The Low-Down on High Heels

The big fashion news last fall was the return of spike and stiletto heels. Many met this report with dread and trepidation — another season of sore feet.

High heels hurt and can cause significant health problems including bunions, heel pain, toe deformities and painful trapped nerves. Frankly, most women are tired of wearing shoes that hurt their feet. A 1993 survey of 620 women found that the majority were dissatisfied with their shoes even though most paid between $50 and $200 for dress shoes.

“Fashion shoes are expensive and come with hidden costs,” explains orthopedic surgeon Glenn B. Pfeiffer, M.D., San Francisco. “First you spend up to $200 for a pair of shoes, then you’re taking taxis all over town because you cannot walk any distance in spike heels, and finally there’s the medical cost of wearing these shoes.”

Women have about 90 percent of the 795,000 annual surgeries for bunions, hammertoes, neuromas (trapped nerves) and bunionettes — the four most common problems linked to poorly designed and poorly fitting shoes. Approximately two-thirds of these conditions requiring surgery can be attributed to the patients’ shoe wear selections.

The total estimated cost for this avoidable surgery is $2 billion annually. With an average time lost from work of four weeks per person, the cost of time lost is about $1.5 billion. That’s a total of 3.5 billion health care and workforce dollars lost each year to poorly fitting, poorly designed shoes.

People take an average of 10,000 strides per day, and high heels shift the force of these strides to place pressure on the ball of the foot and the metatarsal heads (bones at the base of the toes). A 3-inch heel creates seven times more stress on the forefoot than a 1-inch heel, thereby increasing the possibility of foot problems with each step when wearing high heels.

Minor missteps in spike or stiletto heels can have disastrous results, and women are twice as likely to suffer a sprained ankle while walking in heels than while more sensibly shod.

Frequent wearing of high heels can also shorten the achilles tendon over time and cause wearers to lose range of motion in the foot and suffer other foot problems and pain as a result.

A study by the American Orthopedic Foot and Ankle Society (AOFAS) indicates that this shortening of the achilles tendon in high-heel wearers is responsible for the disproportionate number of American women who suffer heel pain.
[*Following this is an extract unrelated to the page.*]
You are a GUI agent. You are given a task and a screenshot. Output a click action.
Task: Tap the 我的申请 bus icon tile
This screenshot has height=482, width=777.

Women make up as much as 75 percent of the two million Americans suffering heel pain, and regular stretching of the achilles tendon and calf muscles can often relieve the problem.

The AOFAS discourages wearing fashion shoes with a heel height greater than 2-1/4 inches and recommends high-heel wearers limit themselves to two or three hours in such shoes per day. “Have yourself dropped off in front of the restaurant in high heels,” advises Dr. Pfeffer, “then take them off when you get back in the car.”

While shoe design impacts foot health, proper shoe fit is equally important. A 1993 AOFAS survey of 386 women found that 88 percent wore shoes too small for their feet, 80 percent reported pain and discomfort and 72 percent had one or more foot deformities. The average woman in these studies had not had her feet measured in more than five years.

Forcing the foot into a shoe too small and subjecting it to daily pounding and pressure can cause deformities over time. Bunions, hammertoes, mallet toes and claw toes are often the result of poorly fitting shoes.

“Women should not only look for low, shock-absorbent heels, but also a rounded toe box that fits the shape of their foot,” advises Carol C. Frey, M.D., Los Angeles.

For a dramatic demonstration of the problem of poor shoe fit, stand on a piece of paper and have a friend draw a tracing of your weight-bearing bare foot. Now take the dress shoes you most commonly wear and place them over the tracing. If your forefoot is much larger and rounder than the toe box of your shoe, you may be setting yourself up for painful foot problems in the near future.